Una detrás de otra, las vueltas retaban al tiempo y espacio, atrapados también en una urbe creciente que abría seductoramente sus calles y avenidas.

Se sentía dueño de la noche, y no habría obstáculos que le impidiesen conseguir el jarabe del niño.

Enfiló hacia la Prolongación Guerrero. Conocía el rumbo. Allí había crecido. Era el sitio donde su mano izquierda fue bifurcada por un navajazo traidor. Hizo lo correcto, razonaba, pues defendió a una de sus hermanas.

Más que nadie, conocía los peligros que acechan el ámbito cotidiano de los chilangos comunes y corrientes, rodeados por la amenaza de temblores, atracos, balaceras, bayonetas, cuchilladas intempestivas u otras sorpresas.
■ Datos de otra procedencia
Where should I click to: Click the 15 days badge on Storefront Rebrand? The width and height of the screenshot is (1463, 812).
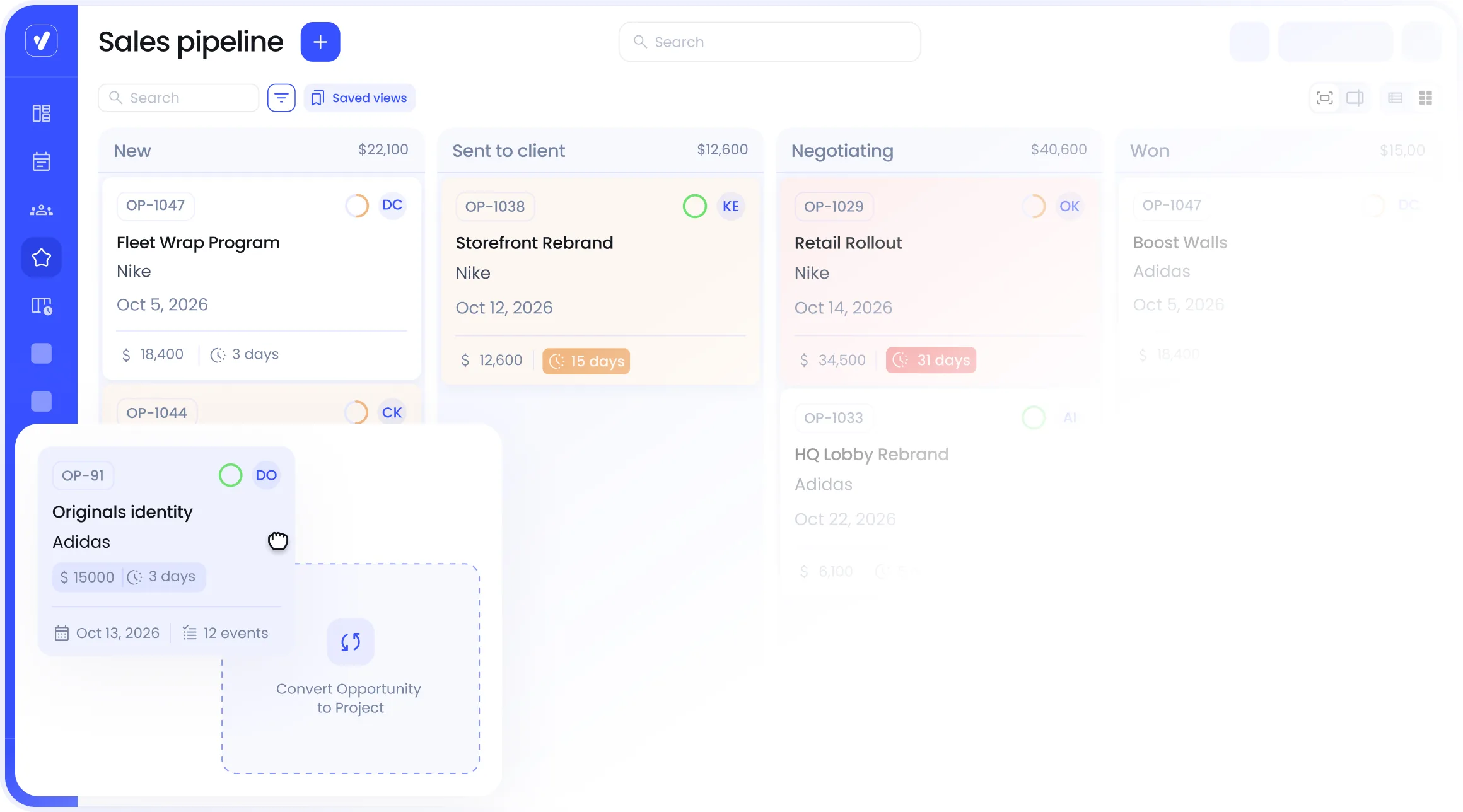coord(586,361)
Sabía que los depravados, conejos y pandilleros operaban en sitios familiares e inusitados. Se les podía hallar varados en cualquier esquina; vagando por calles y mercados. A veces aparecían de sopetón, junto a mingitorios de cafeterías, restaurantes y cines. Solían esconderse en descansos de escaleras y callejones, en los cuales ofrecían caramelos, dinero, picahielos o cadenas a sus víctimas. Pululaban en ascensores, plazas y jardines. Se les veía delante de una escuela, escuchando la radio y pretendiendo leer el periódico. Cuando acechaban a su presa, sonreían con un cinismo indescriptible.

Las hileras de luces ámbar, verdes y rojas revelaban simultáneamente ecos de miradas furtivas. A pesar de las capas de chapopote y asfalto, percibía el aroma a tierra humedecida por las aguas de Tenochtitlan. Aquel olor se entremezclaba con el aceite de fritangas y gases de corales y cocodrilos, que circulaban con lentitud hacia la Alameda, Reforma, Insurgentes, las ADO y Buenavista.

Al pasar por Pedro Asencio, recordó a su queridísima madre. Por entonces la visitaba, allá por Héroes Ferrocarrileros. De repente, comprendió que el D.F. de su adolescencia era disímil a las imágenes de fulanas y cinturitas aposentadas en las salidas de cabaretuchos. Aquellos seres sólo eran remedo de los personajes y lugares que habían otorgado abolengo a la barriada.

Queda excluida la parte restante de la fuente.